Micky Fallon, who was abused for the first time by Bennell when he was 13 in the 1980s at Crewe, said after the sentence was handed down that “today we (the victims) stared evil in the face and we smiled”.
Fallon is one of a number of victims who, until recently, had not been able to speak out against Bennell, telling the Guardian that “it isn’t easy admitting you were one of Barry Bennell’s boys.” However, once Andy Woodward spoke out in November last year, there has been a domino effect, with no less than 86 former players of Bennell coming forward.
Woodward, a former pro and the first of Bennell’s victims to speak out, compared it to the Jimmy Savile case, where people eventually had the courage to challenge someone who previously had so much power and influence.
Bennell certainly had power and influence in the football world as a highly sought-after youth football coach during the 1980s. Victims have told stories of Bennell threatening their place in the team or even in the academy itself should they try to reject his advances.
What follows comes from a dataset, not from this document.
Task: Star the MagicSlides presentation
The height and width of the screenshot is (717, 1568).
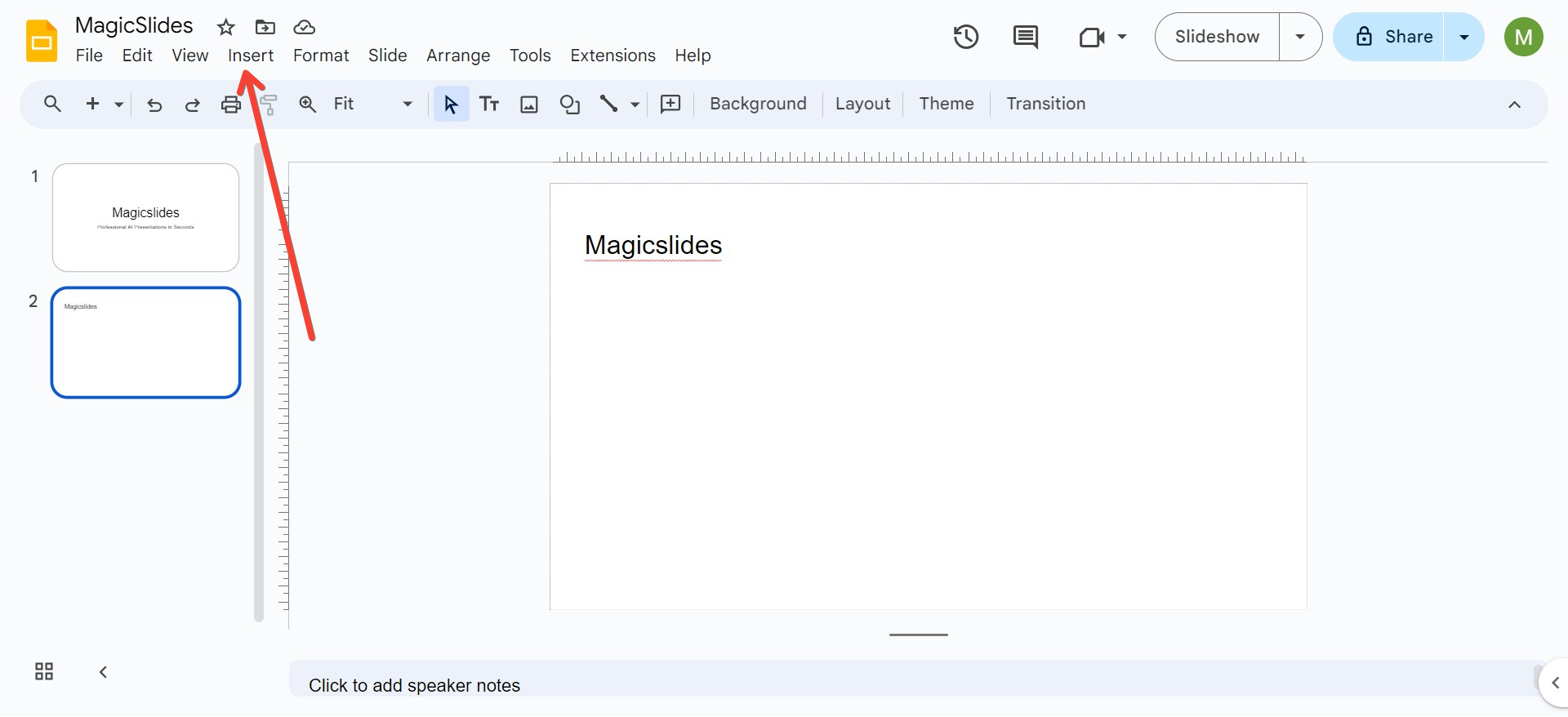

Bennell was a manipulative and evil man, convincing fellow coaches and parents that he was a caring individual, when in fact he was abusing boys as young as nine. Fallon himself describes his first impressions of Bennell – when he was 12 – as being entirely positive. He saw him as “friendly, bubbly, chatty”.
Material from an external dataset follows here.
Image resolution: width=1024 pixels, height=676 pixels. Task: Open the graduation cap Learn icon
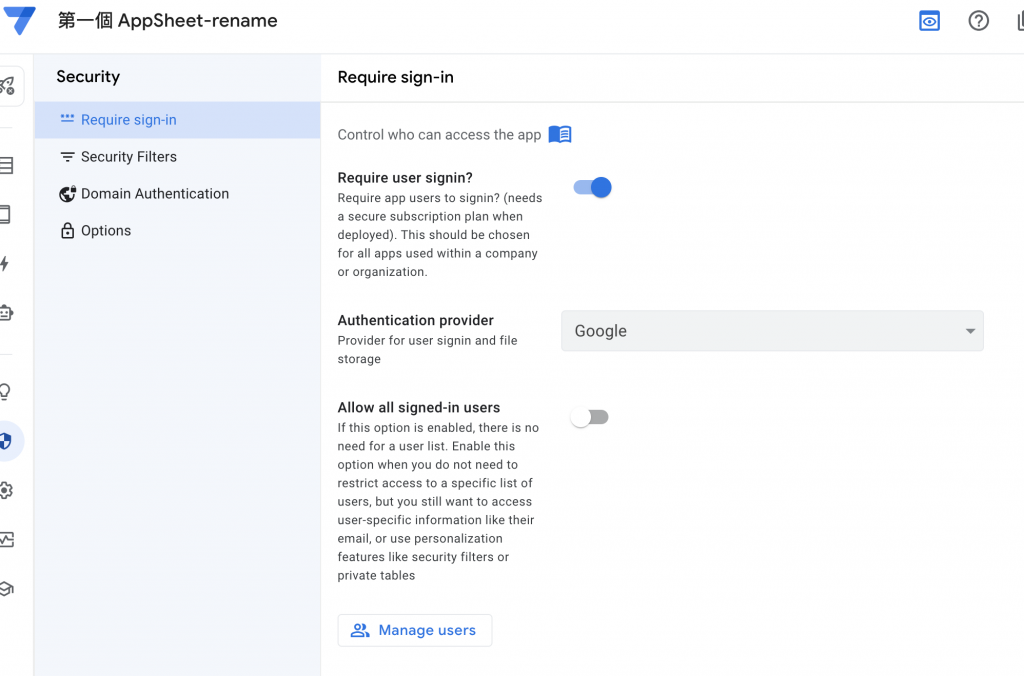coord(6,588)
'He wasn't a little boy. He's bigger than me. He's 14': Chilling footage obtained by ITV News reveals Barry Bennell's attitude to his crimes https://t.co/CVmrpAZMIr pic.twitter.com/TZwaVGhaK1
— ITV News (@itvnews) February 15, 2018
Bennell would use his house to abuse the boys, with many of his victims not living anywhere near Crewe or Manchester. Fallon’s family were from Plymouth and thus whenever he went up to Crewe – usually during school holidays – he would have to be housed. The coaches property has been described as a “teenage boys dream”, with it kitted out with arcade games, televisions and, most bizarrely of all, luxury pets including a puma, which, Woodward states, would “roam the living room while you were sitting there”. Bennell would often have more boys to stay than there were beds, forcing boys to have to sleep in the same bed as him. He would deliberately scare the boys – Fallon cites a time at Bennell’s house where he made 13 year olds watch the horror film Nightmare on Elm Street – forcing them to “snuggle up close to him”, making him appear as the only person that could protect them.
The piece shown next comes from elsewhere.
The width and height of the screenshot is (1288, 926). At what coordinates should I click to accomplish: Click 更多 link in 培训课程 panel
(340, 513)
His attacks were calculated, cold and, perhaps most shamefully of all, obvious. Daniel Taylor, the journalist for the Guardian whose investigative work uncovered most of the abuse, tells a story of Bennell about to be employed by Manchester United. He turned up at Carrington, the club training ground, to finalise his appointment as an academy coach; however, when Alex Ferguson spotted him, he immediately called security to “get that man off this property”. There were other incidents, which led to Crewe being branded the “paedophile club” by opposition players and coaches.
Bennell’s abuse was not a secret. Unfortunately, it is another story of those in senior positions missing – or ignoring – blatant abuse at the hands of a man who thought he was all powerful.